Records excerpted from a collection:
Segment Open
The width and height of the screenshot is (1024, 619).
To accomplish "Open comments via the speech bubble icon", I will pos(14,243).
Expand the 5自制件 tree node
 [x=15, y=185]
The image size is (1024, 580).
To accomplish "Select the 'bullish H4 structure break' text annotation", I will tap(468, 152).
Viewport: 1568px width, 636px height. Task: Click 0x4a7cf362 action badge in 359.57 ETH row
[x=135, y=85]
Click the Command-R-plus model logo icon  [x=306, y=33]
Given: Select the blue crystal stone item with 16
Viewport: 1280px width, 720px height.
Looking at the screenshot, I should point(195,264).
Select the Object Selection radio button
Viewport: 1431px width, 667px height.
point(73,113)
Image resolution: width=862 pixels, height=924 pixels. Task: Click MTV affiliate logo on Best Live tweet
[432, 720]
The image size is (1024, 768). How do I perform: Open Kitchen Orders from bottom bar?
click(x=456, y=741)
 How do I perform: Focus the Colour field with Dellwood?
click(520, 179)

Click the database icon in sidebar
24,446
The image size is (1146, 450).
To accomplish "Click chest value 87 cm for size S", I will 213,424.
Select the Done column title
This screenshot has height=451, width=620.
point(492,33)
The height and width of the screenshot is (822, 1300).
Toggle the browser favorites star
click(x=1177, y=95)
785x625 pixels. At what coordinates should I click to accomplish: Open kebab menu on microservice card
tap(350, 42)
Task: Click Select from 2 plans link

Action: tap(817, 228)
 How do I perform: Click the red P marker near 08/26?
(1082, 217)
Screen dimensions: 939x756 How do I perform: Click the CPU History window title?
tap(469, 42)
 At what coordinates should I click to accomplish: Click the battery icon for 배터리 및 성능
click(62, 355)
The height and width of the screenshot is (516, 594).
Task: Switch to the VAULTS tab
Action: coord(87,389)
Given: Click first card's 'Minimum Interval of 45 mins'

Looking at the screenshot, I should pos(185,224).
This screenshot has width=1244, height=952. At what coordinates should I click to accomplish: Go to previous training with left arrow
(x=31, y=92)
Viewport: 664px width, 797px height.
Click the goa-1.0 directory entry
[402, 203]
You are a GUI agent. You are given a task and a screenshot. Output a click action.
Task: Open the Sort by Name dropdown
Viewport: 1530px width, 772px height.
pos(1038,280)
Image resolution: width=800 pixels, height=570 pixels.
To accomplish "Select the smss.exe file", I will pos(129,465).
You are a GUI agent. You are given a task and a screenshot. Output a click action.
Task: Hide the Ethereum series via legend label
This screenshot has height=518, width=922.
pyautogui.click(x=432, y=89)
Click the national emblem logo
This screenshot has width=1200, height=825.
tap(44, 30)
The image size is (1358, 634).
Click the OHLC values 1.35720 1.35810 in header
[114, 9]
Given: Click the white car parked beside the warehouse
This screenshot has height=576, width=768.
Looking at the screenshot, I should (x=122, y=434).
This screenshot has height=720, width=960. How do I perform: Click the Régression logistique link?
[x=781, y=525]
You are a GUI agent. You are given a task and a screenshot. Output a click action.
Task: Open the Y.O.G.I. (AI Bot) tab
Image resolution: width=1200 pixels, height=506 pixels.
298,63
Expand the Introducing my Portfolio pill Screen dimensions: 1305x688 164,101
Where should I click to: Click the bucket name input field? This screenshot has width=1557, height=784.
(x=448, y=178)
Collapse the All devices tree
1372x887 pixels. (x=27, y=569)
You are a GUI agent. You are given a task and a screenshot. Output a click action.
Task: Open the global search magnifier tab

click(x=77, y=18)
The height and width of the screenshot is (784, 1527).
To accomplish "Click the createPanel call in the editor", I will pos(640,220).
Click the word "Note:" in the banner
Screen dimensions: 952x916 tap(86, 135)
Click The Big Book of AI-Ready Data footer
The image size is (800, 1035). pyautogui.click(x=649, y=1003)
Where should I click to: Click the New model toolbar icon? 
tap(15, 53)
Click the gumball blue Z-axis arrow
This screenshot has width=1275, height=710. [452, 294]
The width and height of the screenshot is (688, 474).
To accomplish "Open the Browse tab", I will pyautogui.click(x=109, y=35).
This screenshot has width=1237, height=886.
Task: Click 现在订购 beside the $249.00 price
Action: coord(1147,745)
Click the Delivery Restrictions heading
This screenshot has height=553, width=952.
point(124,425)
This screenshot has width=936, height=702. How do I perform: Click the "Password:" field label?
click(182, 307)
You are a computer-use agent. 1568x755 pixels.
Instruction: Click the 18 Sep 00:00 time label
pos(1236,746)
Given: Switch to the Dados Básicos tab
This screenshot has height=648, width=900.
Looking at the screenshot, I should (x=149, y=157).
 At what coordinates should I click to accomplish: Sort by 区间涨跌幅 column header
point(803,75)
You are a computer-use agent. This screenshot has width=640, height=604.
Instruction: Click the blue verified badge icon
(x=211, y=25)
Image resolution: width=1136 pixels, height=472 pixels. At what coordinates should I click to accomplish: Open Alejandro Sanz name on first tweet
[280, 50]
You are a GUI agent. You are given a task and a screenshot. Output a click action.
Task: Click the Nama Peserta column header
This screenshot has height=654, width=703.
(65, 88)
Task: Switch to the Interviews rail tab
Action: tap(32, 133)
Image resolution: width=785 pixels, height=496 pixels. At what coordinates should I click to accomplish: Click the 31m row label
Segment Closed
» **WORK ORDER**
Exactly as shown above, write out all the records.

» **EXPECTED ANSWER**
The width and height of the screenshot is (1024, 619).
To accomplish "Open comments via the speech bubble icon", I will pos(14,243).
Expand the 5自制件 tree node
 [x=15, y=185]
The image size is (1024, 580).
To accomplish "Select the 'bullish H4 structure break' text annotation", I will tap(468, 152).
Viewport: 1568px width, 636px height. Task: Click 0x4a7cf362 action badge in 359.57 ETH row
[x=135, y=85]
Click the Command-R-plus model logo icon  [x=306, y=33]
Given: Select the blue crystal stone item with 16
Viewport: 1280px width, 720px height.
Looking at the screenshot, I should point(195,264).
Select the Object Selection radio button
Viewport: 1431px width, 667px height.
point(73,113)
Image resolution: width=862 pixels, height=924 pixels. Task: Click MTV affiliate logo on Best Live tweet
[432, 720]
The image size is (1024, 768). How do I perform: Open Kitchen Orders from bottom bar?
click(x=456, y=741)
 How do I perform: Focus the Colour field with Dellwood?
click(520, 179)

Click the database icon in sidebar
24,446
The image size is (1146, 450).
To accomplish "Click chest value 87 cm for size S", I will 213,424.
Select the Done column title
This screenshot has height=451, width=620.
point(492,33)
The height and width of the screenshot is (822, 1300).
Toggle the browser favorites star
click(x=1177, y=95)
785x625 pixels. At what coordinates should I click to accomplish: Open kebab menu on microservice card
tap(350, 42)
Task: Click Select from 2 plans link

Action: tap(817, 228)
 How do I perform: Click the red P marker near 08/26?
(1082, 217)
Screen dimensions: 939x756 How do I perform: Click the CPU History window title?
tap(469, 42)
 At what coordinates should I click to accomplish: Click the battery icon for 배터리 및 성능
click(62, 355)
The height and width of the screenshot is (516, 594).
Task: Switch to the VAULTS tab
Action: coord(87,389)
Given: Click first card's 'Minimum Interval of 45 mins'

Looking at the screenshot, I should pos(185,224).
This screenshot has width=1244, height=952. At what coordinates should I click to accomplish: Go to previous training with left arrow
(x=31, y=92)
Viewport: 664px width, 797px height.
Click the goa-1.0 directory entry
[402, 203]
You are a GUI agent. You are given a task and a screenshot. Output a click action.
Task: Open the Sort by Name dropdown
Viewport: 1530px width, 772px height.
pos(1038,280)
Image resolution: width=800 pixels, height=570 pixels.
To accomplish "Select the smss.exe file", I will pos(129,465).
You are a GUI agent. You are given a task and a screenshot. Output a click action.
Task: Hide the Ethereum series via legend label
This screenshot has height=518, width=922.
pyautogui.click(x=432, y=89)
Click the national emblem logo
This screenshot has width=1200, height=825.
tap(44, 30)
The image size is (1358, 634).
Click the OHLC values 1.35720 1.35810 in header
[114, 9]
Given: Click the white car parked beside the warehouse
This screenshot has height=576, width=768.
Looking at the screenshot, I should (x=122, y=434).
This screenshot has height=720, width=960. How do I perform: Click the Régression logistique link?
[x=781, y=525]
You are a GUI agent. You are given a task and a screenshot. Output a click action.
Task: Open the Y.O.G.I. (AI Bot) tab
Image resolution: width=1200 pixels, height=506 pixels.
298,63
Expand the Introducing my Portfolio pill Screen dimensions: 1305x688 164,101
Where should I click to: Click the bucket name input field? This screenshot has width=1557, height=784.
(x=448, y=178)
Collapse the All devices tree
1372x887 pixels. (x=27, y=569)
You are a GUI agent. You are given a task and a screenshot. Output a click action.
Task: Open the global search magnifier tab

click(x=77, y=18)
The height and width of the screenshot is (784, 1527).
To accomplish "Click the createPanel call in the editor", I will pos(640,220).
Click the word "Note:" in the banner
Screen dimensions: 952x916 tap(86, 135)
Click The Big Book of AI-Ready Data footer
The image size is (800, 1035). pyautogui.click(x=649, y=1003)
Where should I click to: Click the New model toolbar icon? 
tap(15, 53)
Click the gumball blue Z-axis arrow
This screenshot has width=1275, height=710. [452, 294]
The width and height of the screenshot is (688, 474).
To accomplish "Open the Browse tab", I will pyautogui.click(x=109, y=35).
This screenshot has width=1237, height=886.
Task: Click 现在订购 beside the $249.00 price
Action: coord(1147,745)
Click the Delivery Restrictions heading
This screenshot has height=553, width=952.
point(124,425)
This screenshot has width=936, height=702. How do I perform: Click the "Password:" field label?
click(182, 307)
You are a computer-use agent. 1568x755 pixels.
Instruction: Click the 18 Sep 00:00 time label
pos(1236,746)
Given: Switch to the Dados Básicos tab
This screenshot has height=648, width=900.
Looking at the screenshot, I should (x=149, y=157).
 At what coordinates should I click to accomplish: Sort by 区间涨跌幅 column header
point(803,75)
You are a computer-use agent. This screenshot has width=640, height=604.
Instruction: Click the blue verified badge icon
(x=211, y=25)
Image resolution: width=1136 pixels, height=472 pixels. At what coordinates should I click to accomplish: Open Alejandro Sanz name on first tweet
[280, 50]
You are a GUI agent. You are given a task and a screenshot. Output a click action.
Task: Click the Nama Peserta column header
This screenshot has height=654, width=703.
(65, 88)
Task: Switch to the Interviews rail tab
Action: tap(32, 133)
Image resolution: width=785 pixels, height=496 pixels. At what coordinates should I click to accomplish: Click the 31m row label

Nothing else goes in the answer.